Il progetto della nuova sede centrale della Cassa di Risparmio di Verona a cui partecipò l’architetto futurista Antonio Sant’Elia.
Dopo un avvio bruciante il rapporto di Verona con il futurismo non fu dei più felici. L’avvio fu bruciante nel senso che “l’Arena”, quotidiano di provincia, bruciò sul tempo il prestigioso “Le Figaro” pubblicando il manifesto di fondazione del movimento con qualche giorno di anticipo. A dire il vero non fu proprio il quotidiano veronese il primo a pubblicare il manifesto, fu preceduto in questa gara dal bolognese “Gazzetta dell’Emilia, dal “Pungolo” di Napoli e dalla “Gazzetta di Mantova”. Resta comunque il fatto che il 9 febbraio del 1909 sulla prima pagina de “L’Arena” compariva, sulla colonna di destra, il manifesto che sarebbe apparso su “Le Figaro” solo il 20 febbraio con ben maggiore successo se si tiene conto che è questa la data che ormai è acquisita come data di nascita.

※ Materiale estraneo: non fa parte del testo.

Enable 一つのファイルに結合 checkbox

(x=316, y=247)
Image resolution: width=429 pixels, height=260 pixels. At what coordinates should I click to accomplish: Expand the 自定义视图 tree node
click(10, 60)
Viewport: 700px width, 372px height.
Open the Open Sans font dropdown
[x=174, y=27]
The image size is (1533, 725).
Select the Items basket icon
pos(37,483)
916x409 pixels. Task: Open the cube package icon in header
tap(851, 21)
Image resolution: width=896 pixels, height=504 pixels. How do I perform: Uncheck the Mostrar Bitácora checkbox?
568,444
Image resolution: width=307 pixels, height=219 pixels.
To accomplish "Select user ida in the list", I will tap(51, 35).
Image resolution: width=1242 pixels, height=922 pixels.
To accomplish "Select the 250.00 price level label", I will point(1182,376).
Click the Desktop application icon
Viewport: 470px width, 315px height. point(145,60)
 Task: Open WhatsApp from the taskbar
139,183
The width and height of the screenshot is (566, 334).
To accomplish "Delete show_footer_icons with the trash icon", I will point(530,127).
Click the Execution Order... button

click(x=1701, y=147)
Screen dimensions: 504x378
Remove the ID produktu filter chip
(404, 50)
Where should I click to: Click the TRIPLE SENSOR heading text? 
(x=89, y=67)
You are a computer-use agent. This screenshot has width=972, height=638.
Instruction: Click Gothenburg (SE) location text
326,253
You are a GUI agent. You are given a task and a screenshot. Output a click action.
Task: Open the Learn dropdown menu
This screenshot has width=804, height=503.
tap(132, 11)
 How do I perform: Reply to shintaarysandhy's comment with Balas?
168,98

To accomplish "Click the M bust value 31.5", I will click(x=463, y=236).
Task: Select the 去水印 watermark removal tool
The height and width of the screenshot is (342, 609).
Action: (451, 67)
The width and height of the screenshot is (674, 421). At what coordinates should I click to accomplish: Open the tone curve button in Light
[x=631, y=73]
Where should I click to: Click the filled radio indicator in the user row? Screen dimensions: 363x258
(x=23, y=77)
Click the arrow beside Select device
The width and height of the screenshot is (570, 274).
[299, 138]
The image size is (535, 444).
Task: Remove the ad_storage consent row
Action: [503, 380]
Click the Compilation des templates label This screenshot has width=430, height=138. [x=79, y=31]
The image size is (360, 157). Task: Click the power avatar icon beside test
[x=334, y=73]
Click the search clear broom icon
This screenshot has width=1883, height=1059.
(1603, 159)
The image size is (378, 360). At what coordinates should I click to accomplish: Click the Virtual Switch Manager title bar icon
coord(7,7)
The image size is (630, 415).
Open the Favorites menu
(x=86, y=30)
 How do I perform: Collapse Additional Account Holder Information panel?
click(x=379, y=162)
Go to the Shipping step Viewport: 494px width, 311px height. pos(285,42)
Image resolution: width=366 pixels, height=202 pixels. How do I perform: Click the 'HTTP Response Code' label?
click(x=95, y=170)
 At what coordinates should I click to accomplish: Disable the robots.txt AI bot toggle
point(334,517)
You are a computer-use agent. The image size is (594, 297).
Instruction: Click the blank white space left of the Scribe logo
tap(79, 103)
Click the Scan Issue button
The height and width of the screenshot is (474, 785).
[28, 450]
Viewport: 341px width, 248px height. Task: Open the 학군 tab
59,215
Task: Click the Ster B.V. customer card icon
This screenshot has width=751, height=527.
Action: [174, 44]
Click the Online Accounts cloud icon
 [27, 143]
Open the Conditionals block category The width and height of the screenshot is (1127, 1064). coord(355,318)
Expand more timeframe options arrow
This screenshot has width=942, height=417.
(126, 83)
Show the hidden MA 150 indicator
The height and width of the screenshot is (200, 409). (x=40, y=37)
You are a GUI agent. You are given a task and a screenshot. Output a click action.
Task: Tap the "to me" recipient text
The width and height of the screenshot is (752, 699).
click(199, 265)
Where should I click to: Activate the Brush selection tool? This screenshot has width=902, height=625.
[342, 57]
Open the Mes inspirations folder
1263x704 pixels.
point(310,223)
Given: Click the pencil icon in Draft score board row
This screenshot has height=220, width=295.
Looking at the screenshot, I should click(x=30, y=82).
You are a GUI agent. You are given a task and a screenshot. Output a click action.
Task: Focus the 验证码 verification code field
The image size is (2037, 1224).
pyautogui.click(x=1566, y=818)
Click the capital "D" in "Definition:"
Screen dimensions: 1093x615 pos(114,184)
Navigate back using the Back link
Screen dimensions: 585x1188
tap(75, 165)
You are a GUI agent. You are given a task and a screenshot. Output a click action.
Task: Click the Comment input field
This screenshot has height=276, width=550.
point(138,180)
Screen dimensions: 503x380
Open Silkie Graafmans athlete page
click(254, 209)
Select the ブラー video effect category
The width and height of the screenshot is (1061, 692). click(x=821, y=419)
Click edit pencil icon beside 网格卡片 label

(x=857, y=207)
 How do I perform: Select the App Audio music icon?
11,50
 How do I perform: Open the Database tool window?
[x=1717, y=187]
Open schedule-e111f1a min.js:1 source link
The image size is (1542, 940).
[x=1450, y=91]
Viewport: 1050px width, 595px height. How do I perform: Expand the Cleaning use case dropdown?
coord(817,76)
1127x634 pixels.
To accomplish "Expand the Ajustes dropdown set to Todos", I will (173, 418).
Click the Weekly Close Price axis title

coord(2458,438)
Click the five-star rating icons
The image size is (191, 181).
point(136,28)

Marinetti, da uomo di teatro, evidentemente cercò di tastare il polso nei teatri di provincia prima di andare in scena sul grande palcoscenico parigino e forse fu solo per questo che Verona si trovò coinvolta fin dall’inizio con il futurismo.
Dopo questo avvio un po’ occasionale il futurismo restò cosa estranea alla città fino alla vigilia della Grande Guerra quando due eventi , uno tragico ed uno abortito sul nascere collegarono nuovamente Verona a personaggi del movimento.
Nell’ambito di quello che comunemente viene chiamato “primo futurismo “ Verona è ricordata principalmente per la tragica fine di Umberto Boccioni in località Sorte, episodio di grande risonanza ed importanza nella storia del movimento.
L’altra occasione per cui gli storici del futurismo citano Verona è il progetto, non realizzato, della nuova sede centrale della Cassa di Risparmio curato, assieme ad altri, da Antonio Sant’Elia, personalità visionaria e tragica di quel movimento che ancora oggi, chi si interessa di queste cose, lo considera punta di diamante dell’architettura futurista.
Visionario perché nei suoi disegni ci fa vedere costruzioni che si lanciano verso l’alto e forse di impossibile realizzazione per quelle che erano le tecniche dell’epoca. Figura tragica perché morì colpito da una pallottola in fronte in una trincea del Friuli, ancora giovane e spavaldo come lo si vede nelle poche fotografie che lo ritraggono.
Il “secondo futurismo”, quello tra le due guerre, vide il formarsi in molte città di gruppi futuristi ed anche Verona ebbe, a partire dagli anni ’30, un suo gruppo intitolato a Boccioni..
Il primo futurismo , quello “eroico”, e Verona si può dire che si incrociarono ma senza mai manifestare interesse e tanto meno provare a volersi bene.
In occasione della rappresentazione, al Teatro Ristori, di alcune brevi sintesi teatrali ideate da Marinetti, Settimelli e Corra, il pubblico non dimostrò grande apprezzamento, anzi, tutto finì con lanci di ortaggi. Anche “L’Arena” non fu da meno nel riferire, in cronaca, l’avvenimento il 15 febbraio del 1915. Dopo un avvio “comprensivo” nei confronti di questi scalmanati capitati in città l’articolista si lasciò andare e continuò: “Il pubblico borghese non può accettare un simile giuoco per parecchie ragioni: per ignoranza, per spirito tradizionalistico, ma soprattutto perché non sente ciò che sul palcoscenico si va fulmineamente svolgendo”. Aggiunse poi “Il teatro è nato, è vissuto, ha trionfato, vivrà per il popolo, per l’anima collettiva del popolo; ha vinto quando ha saputo riprodurlo con genialità e profondità. Ora i futuristi ci presentano delle esercitazioni dinamiche che rispondono a concezioni astratte, cerebrali” e concluse augurandosi che . “…tale spettacolo cessi dal chiamarsi teatro, si porti nei music-hall o nei circhi, viva anche altrove, fra le marionette ad esempio…”.